According to Wollenweber, Ethernet is a technology that attracts a lot of investment and advances rapidly. “We’re building 1.6 terabit Ethernet now, and it’s also the predominant networking technology for the rest of the data center. We’ve gone from 100G to 400G to 800G,” Wollenweber stated.

This week, The 650 Group revealed that in order to keep up with the workloads associated with AI and machine learning (ML), networking speeds will continue to rise quickly. Early 2024 1.6 terabit Ethernet (1.6 TbE) demos demonstrate that Ethernet is keeping up with the demands of AI/ML networking, and by 2030, 1.6 TbE solutions are expected to dominate port speeds, according to 650 Group’s projections.

Ethernet and AI Combined

Nowadays, the majority of enterprise data center networks are built on Ethernet. Thus, according to Wollenweber, it makes sense for businesses to continue with Ethernet when adding GPU-based systems for AI workloads because IT and engineering staff members are familiar with it, can integrate these AI compute nodes, and can obtain consistent performance from Ethernet technology.

In a blog post regarding AI networking, Wollenweber stated that “An AI/ML workload or job – such as for different types of learning that use large data sets – may need to be distributed across many GPUs as part of an AI/ML cluster to balance the load through parallel processing,”

“To deliver high-quality results quickly – particularly for training models – all AI/ML clusters need to be connected by a high-performance network that supports non-blocking, low-latency, lossless fabric,” Wollenweber wrote. “While less compute-intensive, running AI inferencing in edge data centers will also involve requirements on network performance, scale and latency control to help quickly deliver real-time insights to a large number of end-users.”

In order to increase throughput and decrease latency on compute and storage traffic, Wollenweber mentioned the remote direct memory access (RDMA) over Converged Ethernet (RoCE) network protocol. RoCEv2 is used to provide memory access on a remote host without CPU participation.

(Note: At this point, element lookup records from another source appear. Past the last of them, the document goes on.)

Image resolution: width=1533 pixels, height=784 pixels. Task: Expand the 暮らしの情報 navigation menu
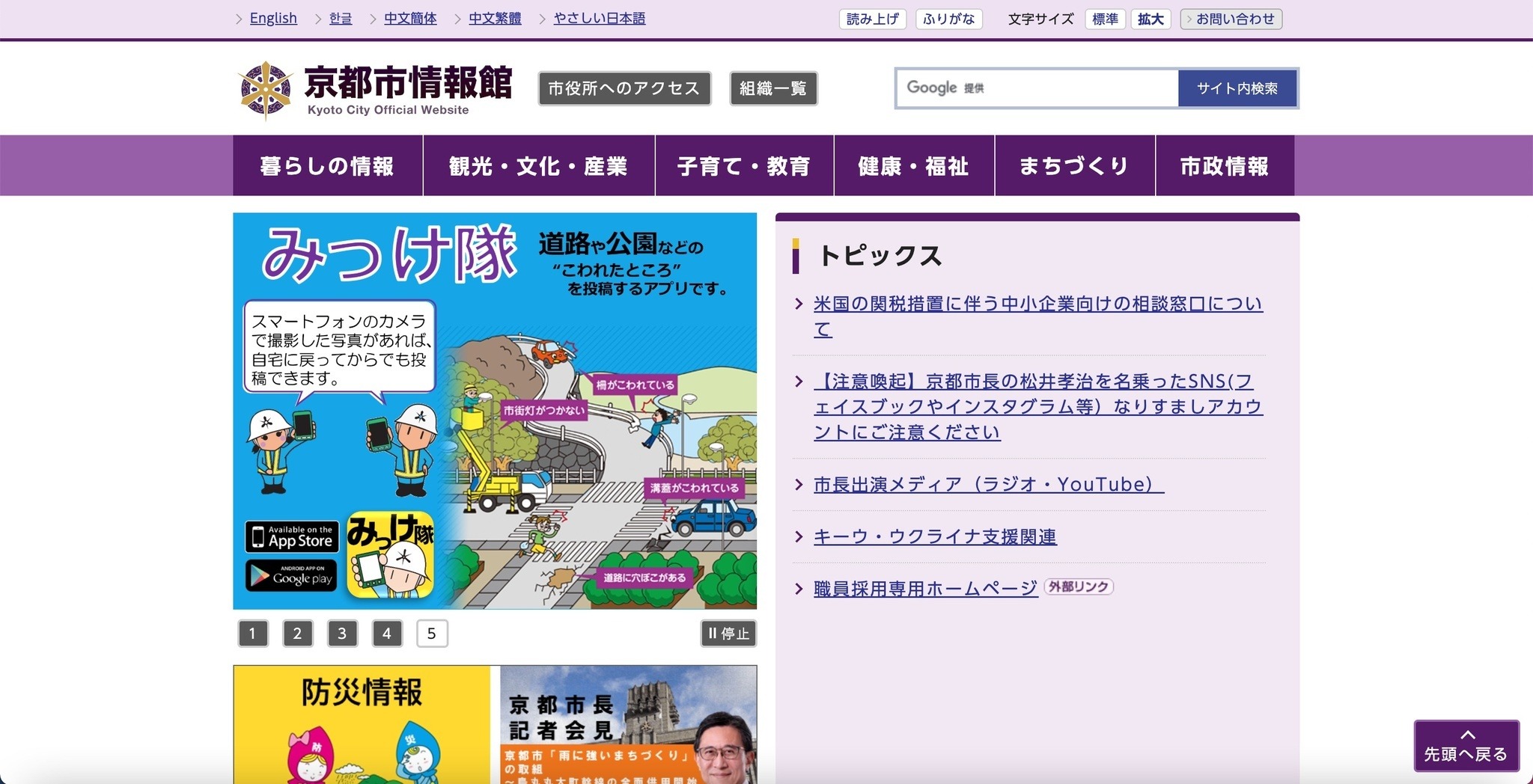pos(328,165)
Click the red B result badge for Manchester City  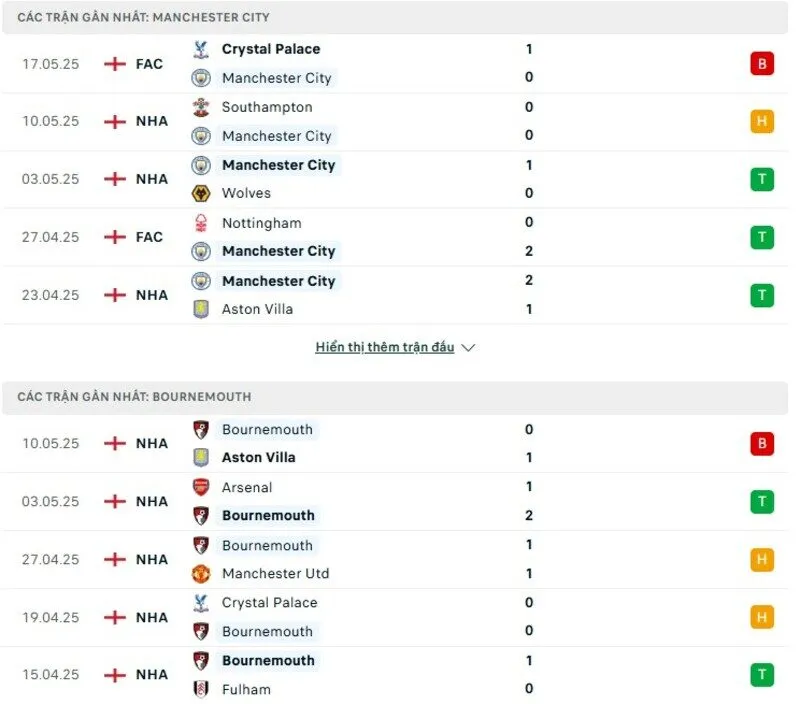pos(762,63)
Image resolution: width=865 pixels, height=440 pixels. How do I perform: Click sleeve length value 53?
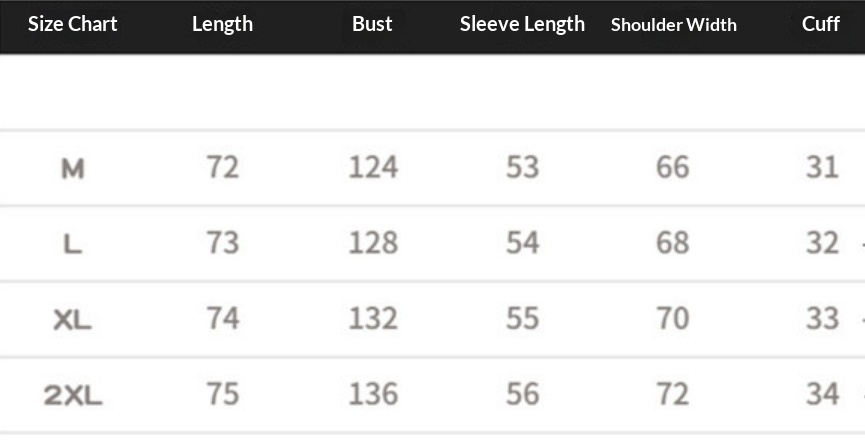click(x=522, y=167)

According to Wollenweber, “Ethernet fabrics with RoCEv2 protocol support are designed with advanced congestion management to help intelligently control latency and loss, and are optimized for AI/ML clusters with widely adopted standards-based technology, easier migration for Ethernet-based data centers, and proven scalability at lower cost-per-bit.”

The Artificial Intelligence Infrastructure of Cisco

More effective scheduling of AI/ML workloads across GPUs will require improved operational tools from clients. The Nexus Dashboard is one of Cisco’s tools.

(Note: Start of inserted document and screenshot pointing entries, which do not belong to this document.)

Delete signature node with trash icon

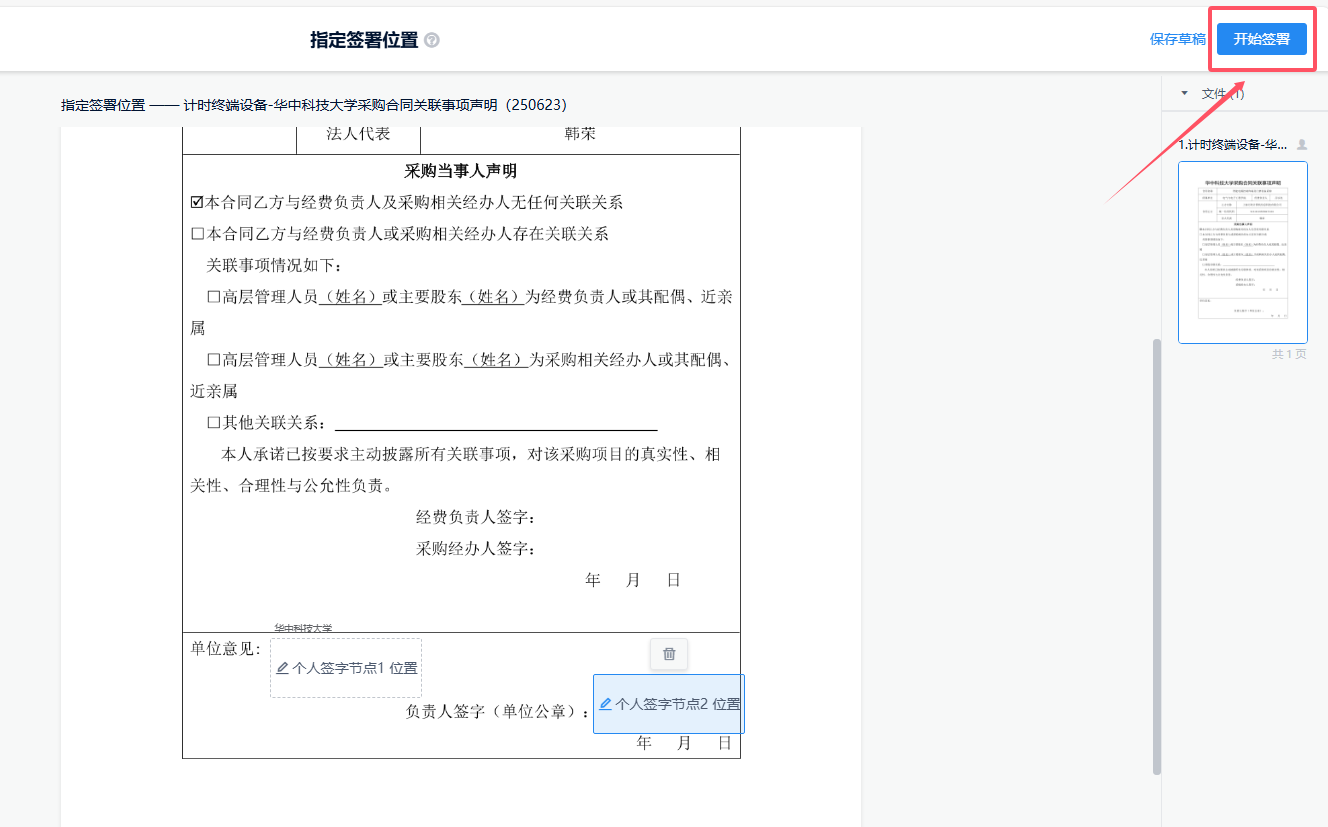[669, 654]
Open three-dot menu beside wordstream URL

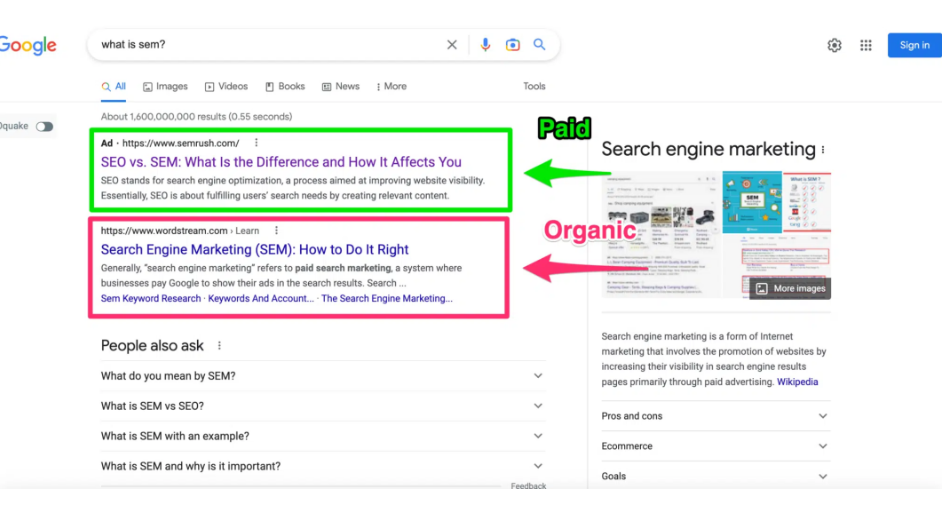click(x=277, y=231)
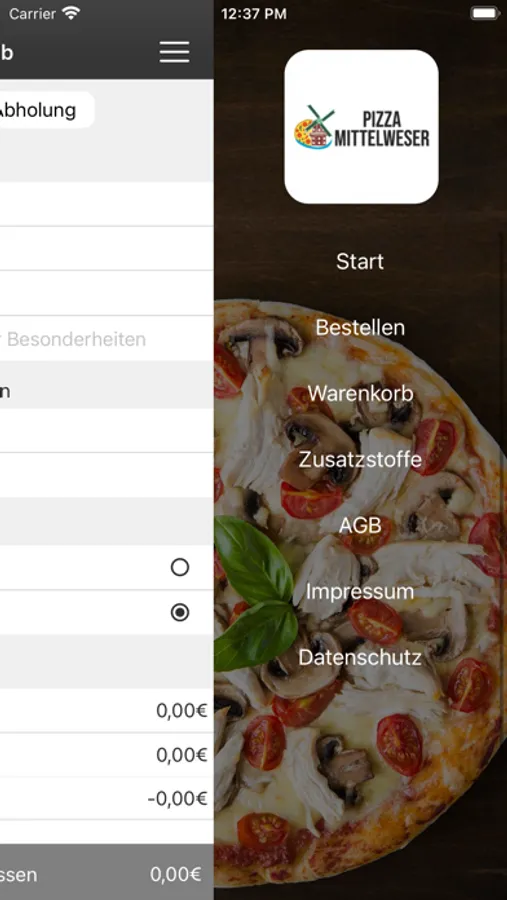
Task: Tap the first 0,00€ price row
Action: click(106, 711)
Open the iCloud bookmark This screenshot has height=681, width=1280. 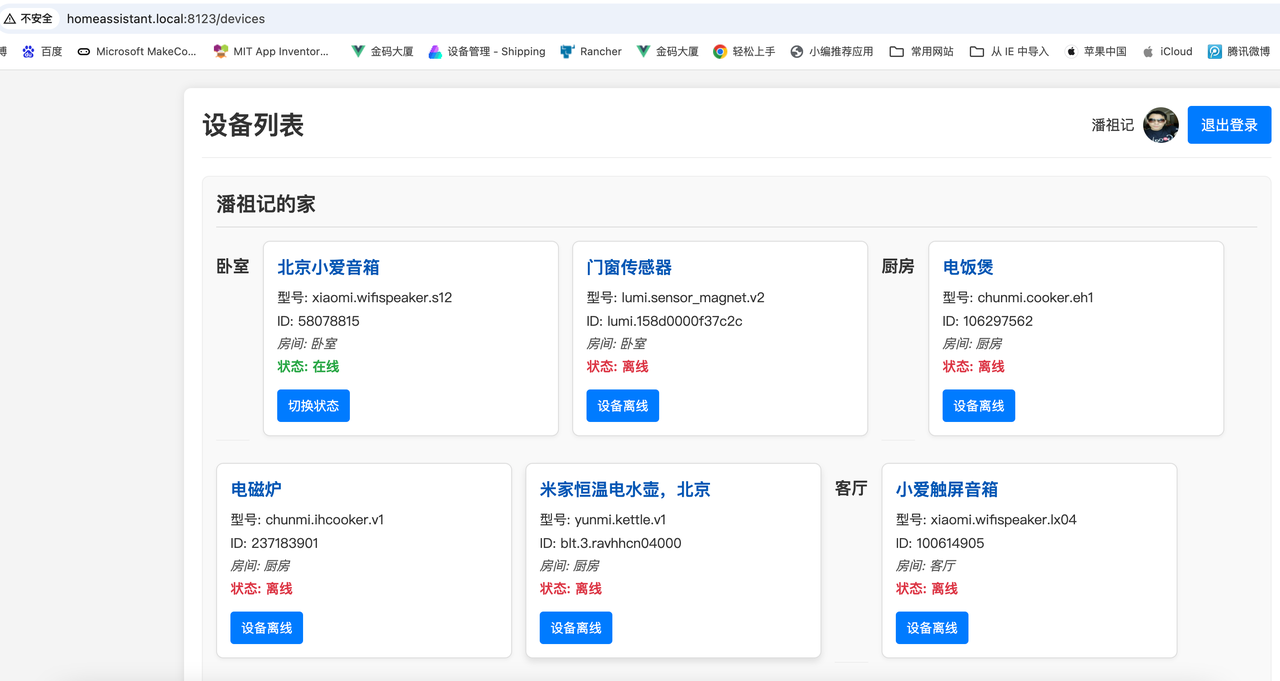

“How do we actually make it simpler and easier for customers to tune these Ethernet networks and connect this massive amount of compute as efficiently as possible? That’s what we are looking at,” Wollenweber stated,

Cisco has shaped its AI data center directions with a series of recent announcements that expand on past work. For instance, Cisco released a plan last summer outlining how businesses may enhance AI workloads using their current data center Ethernet networks.

According to Cisco’s Data Center Networking Blueprint for AI/ML Applications, one of the main features of that plan is its Nexus 9000 data center switches, which “have the hardware and software capabilities available today to provide the right latency, congestion management mechanisms, and telemetry to meet the requirements of AI/ML applications.” “Coupled with tools such as Cisco Nexus Dashboard Insights for visibility and Nexus Dashboard Fabric Controller for automation, Cisco Nexus 9000 switches become ideal platforms to build a high-performance AI/ML network fabric.”

High-end programmable Silicon One processors, targeted at large-scale AI/ML infrastructures for companies and hyperscalers, are another component of Cisco’s AI network architecture.